Continue the researcher's profile on learning paraphrases from Twitter, starting after its last sentence.

> _Passage provided_:
——
I am a postdoc at University of Pennsylvania, working with Chris Callison-Burch. My research interest is centered around Natural Language Processing, with an emphasis on data-driven approaches for paraphrase, social media and information extraction. I create models and systems to help people digest large amount of texts efficiently, read and write in new languages or different styles.
I recently graduated with a PhD in Computer Science from New York University and my advisor was Ralph Grishman. My thesis work was about Data-driven Approaches for Paraphrasing Across Language Variations, with Bill Dolan, Satoshi Sekine, Luke Zettlemoyer and Ernest Davis as committee. I received my bachelor and master degrees in Computer Science from Tsinghua University in Beijing, China.
|Learning Paraphrases from Twitter
Twitter engages millions of users, who naturally talk about the same topics simultaneously and frequently convey similar meaning using diverse linguistic expressions. Learning paraphrases from Twitter can help with adapting generic NLP tools to noisy user-generated text or evolving languages, learning native expressions, generating more natural dialogues for Human-Computer Interaction (e.g. Apple's Siri and Microsoft's Cortana), etc. I have demonstrated the feasibility and important value of gathering and generating paraphrases from Twitter [BUCC13]. I have also developed an efficient crowdsourcing methodology [Thesis] and constructed the Twitter Paraphrase Corpus of more than 18,000 sentences.
——
> _Material_:
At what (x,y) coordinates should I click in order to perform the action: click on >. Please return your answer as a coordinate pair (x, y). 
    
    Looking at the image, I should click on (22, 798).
——
> _Task response_:
||Distant Supervision for Information Extraction
Information extraction is to automatically distill structured information from large amount free texts, such as news articles. One cutting-edge technology is distant supervision that utilizes multi-instance learning models and uses large-scale knowledge bases as training sources, e.g. Wikipedia's info-boxes, instead of human labeled data that is of limited amount. My research identifies and addresses the missing data problem [ACL2013] and training data error problem [ACL2014] in distant supervision.
Either in news articles or among Twitter posts, sentences about events carry the most salient information. We have developed efficient approaches to build event graphs using shallow event extraction techniques and automatically generate summaries from dozens of news articles [COLING-ACL2006] and thousands of tweets [LSAM2013] by graph-based ranking/partition algorithms.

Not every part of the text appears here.